Background/Purpose: Voclosporin (VCS) is a novel CNI intended for use in the treatment of autoimmune diseases such as lupus nephritis. VCS’s unique structure allows for less pharmacokinetic–pharmacodynamic variability and a potentially improved safety profile compared with other CNIs. The AURA study enrolled 265 subjects in over 20 countries using low (23.7 mg BID) or high dose VCS (39.5 mg BID) in addition to MMF 2g/day and steroids in active lupus nephritis (LN).

Methods: Entry criteria: renal biopsy within 6 months (Class III/V LN, ISN/RPS); UPCR≥1.5 (III/IV) or ≥2.0 mg/mg (V); serologic evidence of active LN; and eGFR >45ml/min. The steroid protocol was 20-25 mg (Day 1) with taper to 5 mg (Week 8), and 2.5 mg (Week 16-24). 24 week objectives included: Complete Remission (CR) defined as a urine protein/creatinine ratio (UPCR) of ≤0.5 mg/mg using first morning void with an eGFR ≥ 60 mL/min without a decrease of ≥20%; time to CR, Partial Remission (PR: 50% reduction in proteinuria) and time to PR. 

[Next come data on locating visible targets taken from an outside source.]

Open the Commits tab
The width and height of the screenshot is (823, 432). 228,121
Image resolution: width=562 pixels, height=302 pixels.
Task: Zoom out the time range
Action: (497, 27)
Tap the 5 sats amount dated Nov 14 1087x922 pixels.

Results: The groups were generally well-balanced for age, gender and race, with a trend to higher proteinuria and lower eGFR data in the low dose VCS arm. The trial met its primary endpoint with superior CR rates in the low dose arm (OR: 2.03, p=0.045). There was a statistically significant improvement in time to CR and time to PR in both treatment arms (P<.01). A mean reduction in serum creatinine was seen in both arms (0.2 mg/dL low, 0.1 high; p<.001). BP did not vary by group. Over 90% of subjects experienced at least one adverse event; the most common being infectious (56.2% low, 63.6% high and 50.0% control), GI disorders (41.6% low, 52.3% high and 36.4% control). More serious adverse events occurred in the voclosporin groups (25.8% low, 25.0% high, 15.8% control), and were consistent with those observed in LN patients. Most deaths occurred in the first 2 months and were: low dose (infection-3, ARDS-2, thrombotic-3, cardiac tamponade, pulmonary hemorrhage), high dose (infection, PE) and control (CVA). All were considered unrelated to drug exposure by the investigators.

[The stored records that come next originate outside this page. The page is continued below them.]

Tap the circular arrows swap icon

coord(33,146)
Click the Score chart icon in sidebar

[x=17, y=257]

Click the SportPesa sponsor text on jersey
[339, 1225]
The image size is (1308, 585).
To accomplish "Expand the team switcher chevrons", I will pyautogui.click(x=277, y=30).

Conclusion: The AURA study is the first global LN study to meet its primary end point, Response rate was rapid; increasing CR in the VCS arms was seen by week 6. This study demonstrated the positive additive effects of VCS, despite the rigorous steroid taper (mean steroid dose 4 mg at Week 16).  Adverse events were higher in the VCS treatment arms, consistent with increased immunosuppression. The overall mortality rate was similar to other recent LN trials (ALMS 3.8%, ALLURE 4.7%, BELONG 3.7%), with a higher mortality rate in the lowdose group.  These promising data will be used to plan subsequent studies of voclosporin in LN.